PROVIDED ENTRIES:
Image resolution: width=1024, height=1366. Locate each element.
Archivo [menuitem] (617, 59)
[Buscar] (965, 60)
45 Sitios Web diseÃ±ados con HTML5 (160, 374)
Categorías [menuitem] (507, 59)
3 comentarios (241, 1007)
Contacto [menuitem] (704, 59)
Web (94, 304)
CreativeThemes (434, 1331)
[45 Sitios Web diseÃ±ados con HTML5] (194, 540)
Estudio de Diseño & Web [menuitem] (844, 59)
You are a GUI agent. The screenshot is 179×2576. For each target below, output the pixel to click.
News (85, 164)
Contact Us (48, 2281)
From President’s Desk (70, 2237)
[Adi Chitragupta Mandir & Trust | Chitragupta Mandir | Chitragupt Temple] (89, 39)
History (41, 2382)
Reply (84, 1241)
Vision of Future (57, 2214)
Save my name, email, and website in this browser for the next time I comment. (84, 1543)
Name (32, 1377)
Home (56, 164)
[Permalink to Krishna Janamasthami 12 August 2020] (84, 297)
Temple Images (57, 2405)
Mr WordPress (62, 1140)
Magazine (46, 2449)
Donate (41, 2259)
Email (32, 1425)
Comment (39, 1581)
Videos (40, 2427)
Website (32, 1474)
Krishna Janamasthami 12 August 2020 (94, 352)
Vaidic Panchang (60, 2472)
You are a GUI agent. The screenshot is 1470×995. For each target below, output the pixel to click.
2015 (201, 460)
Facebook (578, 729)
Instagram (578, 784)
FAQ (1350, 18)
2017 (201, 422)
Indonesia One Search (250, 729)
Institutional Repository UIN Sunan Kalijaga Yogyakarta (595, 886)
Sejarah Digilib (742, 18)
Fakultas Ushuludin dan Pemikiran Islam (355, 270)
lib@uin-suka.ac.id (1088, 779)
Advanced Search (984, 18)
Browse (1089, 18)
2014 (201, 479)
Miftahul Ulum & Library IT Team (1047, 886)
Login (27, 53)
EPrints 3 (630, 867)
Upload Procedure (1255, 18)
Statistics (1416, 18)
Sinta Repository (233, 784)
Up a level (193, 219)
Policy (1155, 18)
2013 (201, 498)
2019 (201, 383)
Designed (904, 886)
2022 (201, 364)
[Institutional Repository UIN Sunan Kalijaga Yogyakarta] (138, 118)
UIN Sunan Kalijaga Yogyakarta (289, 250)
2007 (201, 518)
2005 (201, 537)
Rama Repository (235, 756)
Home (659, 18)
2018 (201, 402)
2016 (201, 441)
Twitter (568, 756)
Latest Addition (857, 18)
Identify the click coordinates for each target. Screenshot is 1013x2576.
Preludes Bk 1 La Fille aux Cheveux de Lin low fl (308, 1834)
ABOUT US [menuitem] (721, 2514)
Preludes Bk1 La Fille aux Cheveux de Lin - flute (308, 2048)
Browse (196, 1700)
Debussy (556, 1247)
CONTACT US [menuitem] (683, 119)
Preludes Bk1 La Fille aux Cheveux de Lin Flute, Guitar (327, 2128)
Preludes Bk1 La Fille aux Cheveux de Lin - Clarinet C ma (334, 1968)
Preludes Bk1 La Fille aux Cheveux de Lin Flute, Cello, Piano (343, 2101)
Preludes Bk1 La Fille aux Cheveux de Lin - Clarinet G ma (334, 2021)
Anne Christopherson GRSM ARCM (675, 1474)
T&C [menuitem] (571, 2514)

ACTION ITEM: All lines above from the line with "45 Sitios Web diseÃ±ados con HTML5 (160, 374)" through the line with "2015 (201, 460)", both included, are to be set down exactly, with nothing else.

EXERCISE RESULT:
45 Sitios Web diseÃ±ados con HTML5 (160, 374)
Categorías [menuitem] (507, 59)
3 comentarios (241, 1007)
Contacto [menuitem] (704, 59)
Web (94, 304)
CreativeThemes (434, 1331)
[45 Sitios Web diseÃ±ados con HTML5] (194, 540)
Estudio de Diseño & Web [menuitem] (844, 59)
You are a GUI agent. The screenshot is 179×2576. For each target below, output the pixel to click.
News (85, 164)
Contact Us (48, 2281)
From President’s Desk (70, 2237)
[Adi Chitragupta Mandir & Trust | Chitragupta Mandir | Chitragupt Temple] (89, 39)
History (41, 2382)
Reply (84, 1241)
Vision of Future (57, 2214)
Save my name, email, and website in this browser for the next time I comment. (84, 1543)
Name (32, 1377)
Home (56, 164)
[Permalink to Krishna Janamasthami 12 August 2020] (84, 297)
Temple Images (57, 2405)
Mr WordPress (62, 1140)
Magazine (46, 2449)
Donate (41, 2259)
Email (32, 1425)
Comment (39, 1581)
Videos (40, 2427)
Website (32, 1474)
Krishna Janamasthami 12 August 2020 (94, 352)
Vaidic Panchang (60, 2472)
You are a GUI agent. The screenshot is 1470×995. For each target below, output the pixel to click.
2015 (201, 460)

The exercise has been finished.